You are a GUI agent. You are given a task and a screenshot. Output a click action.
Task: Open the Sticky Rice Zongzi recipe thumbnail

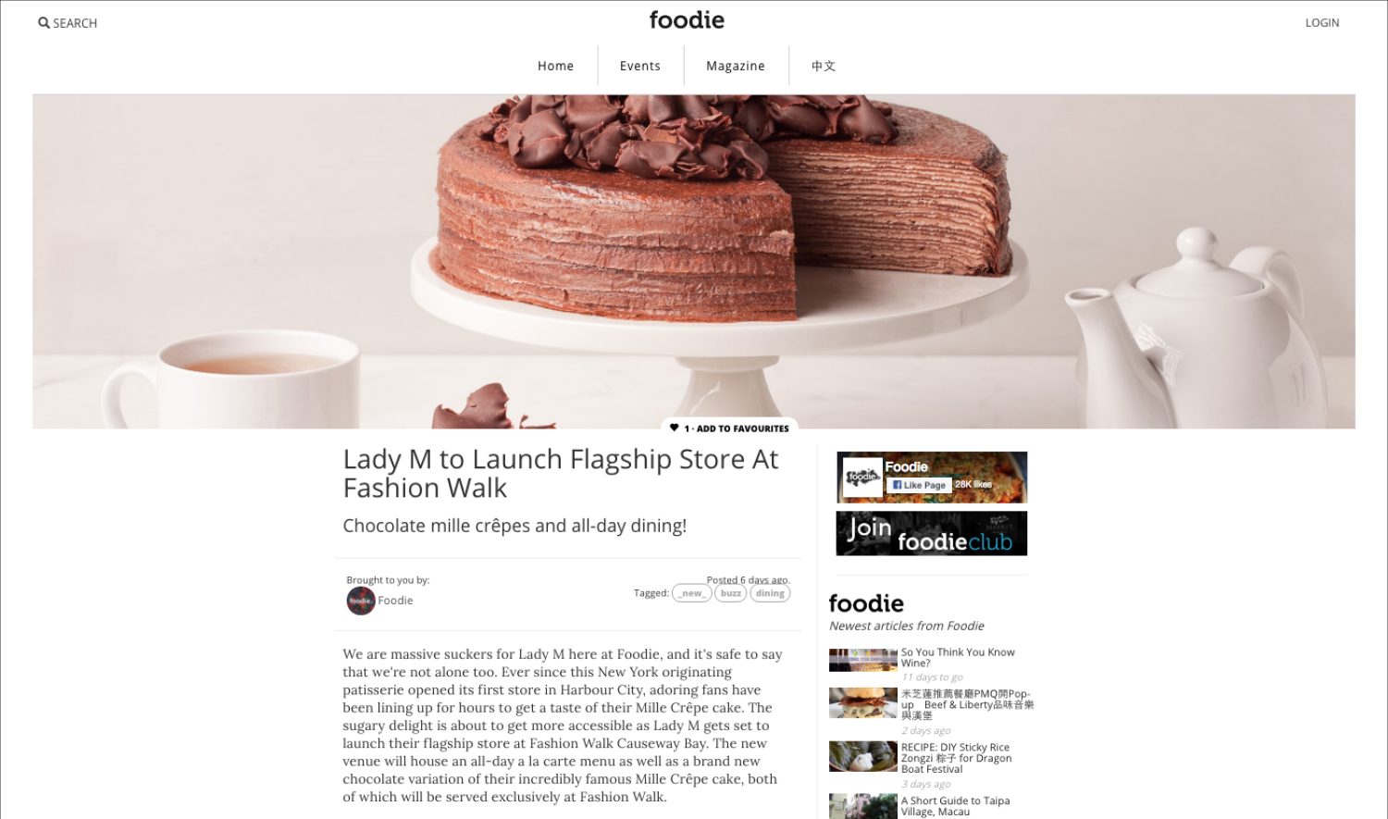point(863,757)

━━━━━━━━━━

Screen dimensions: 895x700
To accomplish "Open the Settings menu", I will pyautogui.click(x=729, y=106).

━━━━━━━━━━

WHAT IS ASKED: Collect every line above that contains the string "click".

FINAL RESULT:
You are a GUI agent. You are given a task and a screenshot. Output a click action.
To accomplish "Open the Settings menu", I will pyautogui.click(x=729, y=106).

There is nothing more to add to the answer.